TASK INSTRUCTIONS :: Once the line containing "Instruction: Click the" is found, please copy it and all lines after it through the end of the records, exactly, leaving out pictures.

DATASET RECORDS ::
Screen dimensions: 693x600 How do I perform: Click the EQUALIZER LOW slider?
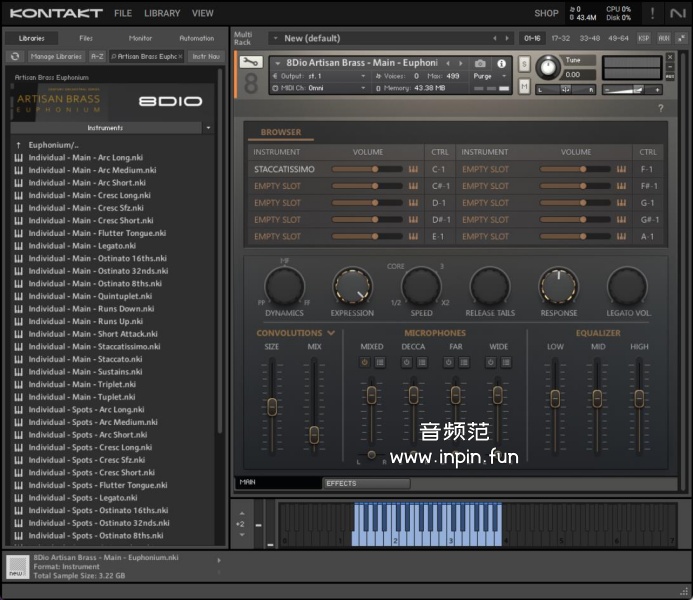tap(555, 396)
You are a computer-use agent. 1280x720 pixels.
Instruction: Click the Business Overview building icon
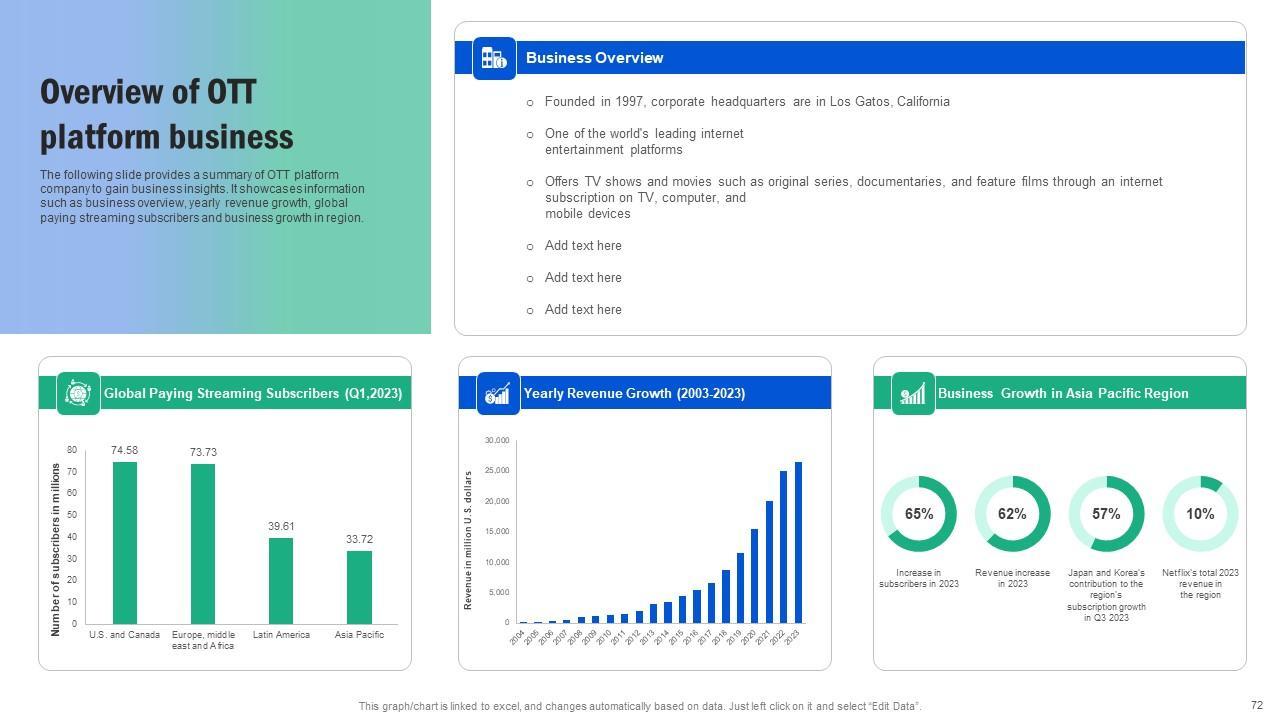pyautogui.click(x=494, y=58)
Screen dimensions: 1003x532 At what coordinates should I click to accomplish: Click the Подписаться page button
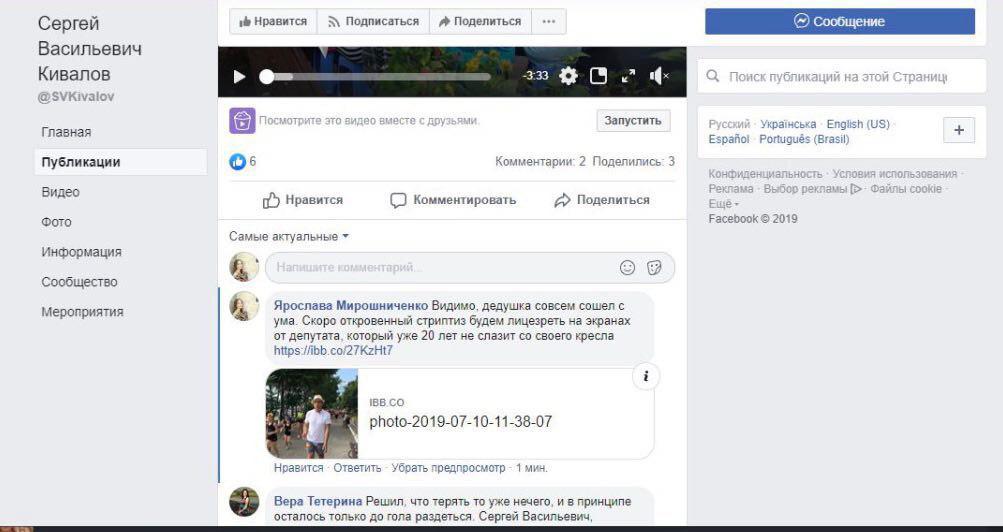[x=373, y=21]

RESULT BELOW ::
Instruction: Click the Business Overview building icon
pyautogui.click(x=494, y=58)
Screen dimensions: 1003x532 At what coordinates should I click to accomplish: Click the Подписаться page button
[x=373, y=21]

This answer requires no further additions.